In conclusion, through NGS targeting informative/potentially actionable genomic alterations, we identified recurrent mutations and copy number alterations across 36 orbital and ocular adnexal lymphomas, including diffuse large B-cell, follicular, and marginal zone lymphoma subtypes. There are few, if any reports, which have comprehensively profiled primary orbital and ocular adnexal lymphomas, especially diffuse large B-cell and follicular lymphomas, which is a unique feature of this study. We identified MYD88 gain-of-function mutations at higher rates in orbital/ocular adnexal diffuse large B-cell lymphomas and follicular lymphomas (71% and 25%, respectively) than those reported in non-orbital/ocular sites; nearly all of these tumors were primary to the orbit or ocular adnexa (Figure 1c). Likewise, histone/chromatin modifiers showed frequent alterations in our cohort (at similar rates to non-orbital/ocular adnexal sites), including potentially targetable gain-of-function mutations in the histone methyltransferase EZH2 among diffuse large B-cell lymphomas and follicular lymphomas of the orbit and ocular adnexa.
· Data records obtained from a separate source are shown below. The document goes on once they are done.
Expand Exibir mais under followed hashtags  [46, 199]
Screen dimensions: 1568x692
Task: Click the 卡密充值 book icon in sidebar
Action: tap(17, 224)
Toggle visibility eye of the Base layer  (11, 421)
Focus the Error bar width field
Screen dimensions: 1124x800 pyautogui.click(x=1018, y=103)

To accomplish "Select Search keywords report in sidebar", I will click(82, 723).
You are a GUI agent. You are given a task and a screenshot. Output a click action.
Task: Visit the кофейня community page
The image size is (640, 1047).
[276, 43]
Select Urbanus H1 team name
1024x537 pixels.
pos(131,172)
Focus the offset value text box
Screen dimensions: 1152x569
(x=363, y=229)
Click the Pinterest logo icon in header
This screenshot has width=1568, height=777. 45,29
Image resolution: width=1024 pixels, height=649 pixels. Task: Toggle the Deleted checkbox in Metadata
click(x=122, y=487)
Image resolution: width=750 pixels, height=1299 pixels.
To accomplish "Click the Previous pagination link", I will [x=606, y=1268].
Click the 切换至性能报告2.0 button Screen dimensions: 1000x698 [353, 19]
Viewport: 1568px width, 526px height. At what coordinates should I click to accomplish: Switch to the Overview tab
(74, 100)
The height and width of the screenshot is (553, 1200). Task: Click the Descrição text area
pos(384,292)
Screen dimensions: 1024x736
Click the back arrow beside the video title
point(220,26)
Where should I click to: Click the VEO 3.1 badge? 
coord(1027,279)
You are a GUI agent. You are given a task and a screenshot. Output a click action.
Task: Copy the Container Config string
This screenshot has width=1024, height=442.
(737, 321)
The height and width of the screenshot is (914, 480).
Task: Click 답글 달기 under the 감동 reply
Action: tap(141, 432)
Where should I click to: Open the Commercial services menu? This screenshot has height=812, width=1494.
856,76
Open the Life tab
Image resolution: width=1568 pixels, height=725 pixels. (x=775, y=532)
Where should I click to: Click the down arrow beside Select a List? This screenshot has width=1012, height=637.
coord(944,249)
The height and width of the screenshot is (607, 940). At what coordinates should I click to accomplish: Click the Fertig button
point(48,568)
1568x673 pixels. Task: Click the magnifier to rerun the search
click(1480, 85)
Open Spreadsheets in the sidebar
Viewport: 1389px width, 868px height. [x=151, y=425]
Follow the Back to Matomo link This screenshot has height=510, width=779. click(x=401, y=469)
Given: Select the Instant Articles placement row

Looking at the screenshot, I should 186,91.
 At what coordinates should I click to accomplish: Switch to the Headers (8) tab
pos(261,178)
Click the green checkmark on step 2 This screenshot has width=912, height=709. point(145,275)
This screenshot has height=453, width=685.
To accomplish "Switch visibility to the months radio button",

Importantly, 25% of the sequenced samples carried specific GoF mutations in MYD88 (diffuse large B-cell and marginal zone lymphomas) and EZH2 (diffuse large B-cell and follicular lymphomas). These specific alterations satisfy entry criteria for four ongoing clinical trials: three that use EZH2 pharmacologic inhibitors (NCT01897571, NCT02082977, and NCT02395601) in any type of B-cell lymphoma and one that uses an oligonucleotide (IMO-8400) to inhibit the activity of oncogenic L265P mutant MYD88 protein (NCT02252146) in diffuse large B-cell lymphomas. As MYD88 mutations are even more common among diffuse large B-cell and marginal zone lymphomas of the orbit and ocular adnexa than similar subtypes outside of this region, therapies targeting this lesion may be even more effective for diffuse large B-cell and marginal zone lymphomas occurring in these locations. As novel therapeutic approaches are urgently needed for orbital and ocular adnexal lymphomas, owing to poor survival rates and high rates of relapse (diffuse large B-cell lymphomas), as well as local and vision-related toxicities of present treatments (follicular and marginal zone lymphomas), our results demonstrate the utility of a next-generation-based approach to nominate precision therapeutic approaches for orbital and ocular adnexal lymphomas, and other intraocular, ocular adnexal, and orbital tumors.